Poète français (Poitiers 1913 – Yvelines 2004).

Directeur (1932-1933) de la revue Jeunesse, il est membre fondateur de l'« école de Rochefort » en 1941. Sa poésie se veut « à hauteur d'homme » (Poèmes, 1934 ; le Goût du pain, 1937 ; les Moyens d'existence, 1950 ; Hors d'eau, 1968 ; les Mystères d'Éleusis, 1979 ; Mots d'excuse, 1989 ; Le spectacle continue, 1992). Romancier, il garde, dans une atmosphère onirique, un rythme poétique (le Chemin des dames, 1950 ; Une pie sur un tambour, 1980 ; Pension de famille, 1983). Essayiste, il a écrit sur Max Jacob (1948), Corbière (1951), Poe (1953), Cendrars (1955), Wagner (1960), Hugo (1961, 1966, 1984).

Rousset (David)

Écrivain français (Roanne 1912-Paris 1997).

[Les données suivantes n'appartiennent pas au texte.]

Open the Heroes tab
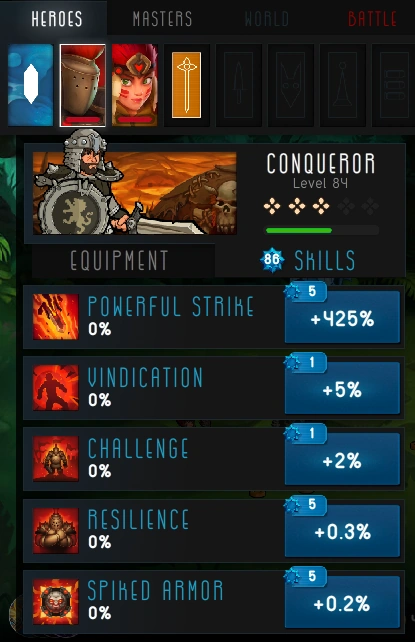The width and height of the screenshot is (415, 642). 56,19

Engagé en Espagne aux côtés des républicains, résistant, déporté, il a laissé un témoignage capital sur les camps de concentration nazis et sur l'« obstination caricaturale à vivre » (l'Univers concentrationnaire, 1945 ; les Jours de notre mort, 1946). Il fonda en 1948, avec Sartre, l'éphémère Rassemblement démocratique révolutionnaire (R.D.R.). Dénonciateur, dans le Figaro en 1949, des camps de concentration soviétiques, il fut rejeté quelque temps par l'intelligentsia de gauche.

Roussin (André)

Auteur dramatique français (Marseille 1911 – Paris 1987).

Fondateur de la compagnie du Rideau gris, il débute comme dramaturge avec Am-stram-gram (1943). La Petite Hutte (1947) l'impose comme maître du théâtre de boulevard : sentimentalité, drôlerie, satire légère sont les ingrédients d'une recette éprouvée (les Œufs de l'autruche, 1948 ; Nina, 1949 ; la Mamma, 1957 ; Un amour qui ne finit pas, 1963 ; la Locomotive, 1966 ; la Claque, 1972 ; La vie est trop courte, 1981). Cible du « nouveau théâtre », il a défendu sa conception de la scène dans Lettre sur le théâtre d'aujourd'hui (1965) et évoqué sa carrière dans le Rideau rouge (1982), Rideau gris et Habit vert (1983).

Roux (Dominique de)

Écrivain français (Boulogne-Billancourt 1935 – Suresnes 1977).

Il fonda les Cahiers de l'Herne (1961), et fit connaître Gombrowicz. Aventurier (le Cinquième Empire, 1977), pamphlétaire (le Sabot de Denver, 1968), il écrivait sous le patronage des « intercesseurs », Pound, Bernanos, Musil, Céline (la Mort de L. F. Céline, 1967). Poète aphoristique (le Gravier des vies perdues, 1974), il est le romancier caustique de l'Harmonika-Zug (1963) et de la Jeune Fille au ballon rouge (1978).